Frequently asked questions
- How much does the Boston Dynamics robot dog cost?
- Boston Dynamics publishes no price in 2026 — Spot is sold through sales quotes to commercial buyers only. The widely quoted $74,500 was the June 2020 online launch price and is dead. Public records show configured units at $150,000 (Honolulu) to about $375,000 each (NYPD); third-party integrators estimate a base unit near $75,000 rising past $120,000 with the arm and enterprise software, plus annual software fees, though Boston Dynamics has not confirmed those figures.
- Can a normal person buy a Spot robot dog?
- Effectively no. Boston Dynamics says its robots are not intended for purchase by individuals for non-commercial use, there is no online ordering, and shop.bostondynamics.com sells merchandise like plush Spots, not robots. Consumer alternatives start at $1,600 with the Unitree Go2 Air.
- Why do police departments use Spot?
- For jobs where sending an officer is dangerous: bomb calls, hazmat, barricaded suspects and search-and-rescue. The NYPD runs two units (nicknamed Digidog, ~$750,000 for the pair), the LAPD accepted a $277,917 donated unit restricted to SWAT and hazmat use, and Bloomberg reported in late 2025 that more than 60 US and Canadian bomb squads and SWAT teams use Spot. Deployments remain politically contested — New York's proposed ASIMOV Act would bar injury-capable police robots.
- How long does Spot's battery last?
- About 90 minutes on average per battery, and Boston Dynamics notes payloads and environment shorten that. Batteries are swappable, and the Spot dock recharges the robot in roughly two hours, so continuous operation requires a dock or spare batteries.

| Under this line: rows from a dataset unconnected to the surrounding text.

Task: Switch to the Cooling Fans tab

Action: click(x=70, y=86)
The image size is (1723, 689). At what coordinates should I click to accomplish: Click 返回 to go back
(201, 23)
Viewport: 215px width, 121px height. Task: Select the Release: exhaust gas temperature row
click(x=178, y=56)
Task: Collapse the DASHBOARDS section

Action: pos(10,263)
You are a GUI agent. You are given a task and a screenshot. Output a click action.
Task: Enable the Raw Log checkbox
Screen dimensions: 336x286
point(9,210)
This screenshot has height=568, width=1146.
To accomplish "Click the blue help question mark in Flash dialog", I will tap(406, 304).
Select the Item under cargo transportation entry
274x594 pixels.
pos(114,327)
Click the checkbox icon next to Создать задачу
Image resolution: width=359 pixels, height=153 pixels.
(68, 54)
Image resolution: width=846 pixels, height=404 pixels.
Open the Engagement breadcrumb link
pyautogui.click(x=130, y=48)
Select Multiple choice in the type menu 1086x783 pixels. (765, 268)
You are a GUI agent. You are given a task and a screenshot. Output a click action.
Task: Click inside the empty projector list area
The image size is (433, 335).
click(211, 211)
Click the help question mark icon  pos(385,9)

- Is Spot being used for package delivery?
- It's being tested. In July 2026 Boston Dynamics showed a "porch gap" concept where Spot rides in a delivery van and carries two parcels the last 50 feet to the door, targeting pilots of 200 packages a day. The company says it is in talks with logistics companies, but no partner is named and it is not a commercial service.
- Is Spot better than a Unitree Go2?
- They answer different questions. A Go2 costs $1,600 to $2,800 plus shipping and is the rational choice for hobbyists, education and research on a budget. Spot costs one to two orders of magnitude more and buys enterprise autonomy software (Orbit), a payload ecosystem, support contracts and procurement acceptability for utilities, factories and public agencies.